Notes on Seattle

by Richard C. DeArmond

 

Last night (20 SE 2000) I got caught up watching the history of Seattle baseball teams on the tube (PBS). Not that I am interested in the history of baseball, but in the history of Seattle. There was one shot taken in 1911 of Rainier Ave, location unknown. One would never recognize it as Rainier Ave. In the centre (...er) of the street were the the tracks of the Renton Interurban which was really a local line along Rainier Ave. that went as far as Renton, where the line had more of a suburban feel south of Henderson St. (roughly). The street had on both sides of the tracks wooden planks. Everything in the picture is gone today.
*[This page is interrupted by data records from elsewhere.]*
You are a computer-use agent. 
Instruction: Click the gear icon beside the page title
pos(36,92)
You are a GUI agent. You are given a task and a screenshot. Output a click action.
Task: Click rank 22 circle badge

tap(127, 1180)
Later in the film they were going on about the new baseball stadium that Sick built in 1937, and they showed some scenes of Twin Coaches in downtown Seattle and on Rainier Ave. heading to the Stadium (near McClellan) signed up as "Ballpark". The narrator said something like "Many Seattle residents took the trolley to the ballpark." These shots were in colour, though the date could not have been earlier than 1940, when trolleybuses first started in Seattle. There was a special loop near the ball park. As I recall, the trolleys would turn onto Empire Way (now MLK) turn left cross the main track on Rainier and proceed to the stadium on a special passing wire. Today, all of this gone--the stadium and the loop, which disappeared in 1963 when the Rainier Ave. line went Diseasel. When the trolley returned to Rainier Ave. in 1981, Sicks stadium was gone--hence no need for a loop there.